▶ _What you have to do_:
Reproduce each entry below verbatim.

═══ Records supplied ═══

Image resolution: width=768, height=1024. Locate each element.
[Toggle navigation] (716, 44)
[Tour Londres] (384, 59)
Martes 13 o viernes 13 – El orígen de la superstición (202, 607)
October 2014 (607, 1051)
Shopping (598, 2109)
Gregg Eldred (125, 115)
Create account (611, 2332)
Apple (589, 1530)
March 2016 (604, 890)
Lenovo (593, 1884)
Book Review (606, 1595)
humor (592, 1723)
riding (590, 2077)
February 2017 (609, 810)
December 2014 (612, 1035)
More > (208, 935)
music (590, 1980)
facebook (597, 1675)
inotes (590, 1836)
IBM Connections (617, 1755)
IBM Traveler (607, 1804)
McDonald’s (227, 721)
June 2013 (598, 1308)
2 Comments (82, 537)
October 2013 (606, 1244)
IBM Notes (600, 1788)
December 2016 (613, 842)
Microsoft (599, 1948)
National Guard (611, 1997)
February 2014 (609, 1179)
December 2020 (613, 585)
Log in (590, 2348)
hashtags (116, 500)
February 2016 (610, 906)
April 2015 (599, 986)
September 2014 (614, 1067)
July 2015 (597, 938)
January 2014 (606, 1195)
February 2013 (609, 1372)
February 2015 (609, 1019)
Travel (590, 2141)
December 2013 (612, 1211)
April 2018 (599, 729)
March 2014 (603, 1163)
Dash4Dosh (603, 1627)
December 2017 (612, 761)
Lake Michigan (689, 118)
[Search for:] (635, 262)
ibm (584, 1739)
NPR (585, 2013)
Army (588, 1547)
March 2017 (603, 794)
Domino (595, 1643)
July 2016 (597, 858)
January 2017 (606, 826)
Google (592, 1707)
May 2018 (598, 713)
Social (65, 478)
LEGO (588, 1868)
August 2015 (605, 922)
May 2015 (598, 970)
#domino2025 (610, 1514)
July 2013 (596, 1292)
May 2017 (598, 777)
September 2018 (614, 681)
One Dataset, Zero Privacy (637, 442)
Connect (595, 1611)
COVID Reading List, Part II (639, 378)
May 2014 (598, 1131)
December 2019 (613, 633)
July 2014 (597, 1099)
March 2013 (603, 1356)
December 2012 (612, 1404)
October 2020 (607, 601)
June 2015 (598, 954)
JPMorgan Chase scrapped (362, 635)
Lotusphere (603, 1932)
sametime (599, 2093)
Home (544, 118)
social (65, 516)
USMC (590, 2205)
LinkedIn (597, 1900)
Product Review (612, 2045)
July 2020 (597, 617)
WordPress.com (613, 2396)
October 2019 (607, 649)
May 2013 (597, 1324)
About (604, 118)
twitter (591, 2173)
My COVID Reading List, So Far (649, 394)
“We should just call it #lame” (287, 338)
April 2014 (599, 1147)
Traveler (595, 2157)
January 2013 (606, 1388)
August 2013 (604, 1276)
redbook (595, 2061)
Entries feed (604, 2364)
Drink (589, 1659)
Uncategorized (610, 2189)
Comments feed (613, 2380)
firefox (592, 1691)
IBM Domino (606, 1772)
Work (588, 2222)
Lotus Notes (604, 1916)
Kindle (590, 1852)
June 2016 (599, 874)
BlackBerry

═══

▶ _Answer section_:
Image resolution: width=768, height=1024. Locate each element.
[Toggle navigation] (716, 44)
[Tour Londres] (384, 59)
Martes 13 o viernes 13 – El orígen de la superstición (202, 607)
October 2014 (607, 1051)
Shopping (598, 2109)
Gregg Eldred (125, 115)
Create account (611, 2332)
Apple (589, 1530)
March 2016 (604, 890)
Lenovo (593, 1884)
Book Review (606, 1595)
humor (592, 1723)
riding (590, 2077)
February 2017 (609, 810)
December 2014 (612, 1035)
More > (208, 935)
music (590, 1980)
facebook (597, 1675)
inotes (590, 1836)
IBM Connections (617, 1755)
IBM Traveler (607, 1804)
McDonald’s (227, 721)
June 2013 (598, 1308)
2 Comments (82, 537)
October 2013 (606, 1244)
IBM Notes (600, 1788)
December 2016 (613, 842)
Microsoft (599, 1948)
National Guard (611, 1997)
February 2014 (609, 1179)
December 2020 (613, 585)
Log in (590, 2348)
hashtags (116, 500)
February 2016 (610, 906)
April 2015 (599, 986)
September 2014 (614, 1067)
July 2015 (597, 938)
January 2014 (606, 1195)
February 2013 (609, 1372)
February 2015 (609, 1019)
Travel (590, 2141)
December 2013 (612, 1211)
April 2018 (599, 729)
March 2014 (603, 1163)
Dash4Dosh (603, 1627)
December 2017 (612, 761)
Lake Michigan (689, 118)
[Search for:] (635, 262)
ibm (584, 1739)
NPR (585, 2013)
Army (588, 1547)
March 2017 (603, 794)
Domino (595, 1643)
July 2016 (597, 858)
January 2017 (606, 826)
Google (592, 1707)
May 2018 (598, 713)
Social (65, 478)
LEGO (588, 1868)
August 2015 (605, 922)
May 2015 (598, 970)
#domino2025 (610, 1514)
July 2013 (596, 1292)
May 2017 (598, 777)
September 2018 (614, 681)
One Dataset, Zero Privacy (637, 442)
Connect (595, 1611)
COVID Reading List, Part II (639, 378)
May 2014 (598, 1131)
December 2019 (613, 633)
July 2014 (597, 1099)
March 2013 (603, 1356)
December 2012 (612, 1404)
October 2020 (607, 601)
June 2015 (598, 954)
JPMorgan Chase scrapped (362, 635)
Lotusphere (603, 1932)
sametime (599, 2093)
Home (544, 118)
social (65, 516)
USMC (590, 2205)
LinkedIn (597, 1900)
Product Review (612, 2045)
July 2020 (597, 617)
WordPress.com (613, 2396)
October 2019 (607, 649)
May 2013 (597, 1324)
About (604, 118)
twitter (591, 2173)
My COVID Reading List, So Far (649, 394)
“We should just call it #lame” (287, 338)
April 2014 (599, 1147)
Traveler (595, 2157)
January 2013 (606, 1388)
August 2013 (604, 1276)
redbook (595, 2061)
Entries feed (604, 2364)
Drink (589, 1659)
Uncategorized (610, 2189)
Comments feed (613, 2380)
firefox (592, 1691)
IBM Domino (606, 1772)
Work (588, 2222)
Lotus Notes (604, 1916)
Kindle (590, 1852)
June 2016 (599, 874)
BlackBerry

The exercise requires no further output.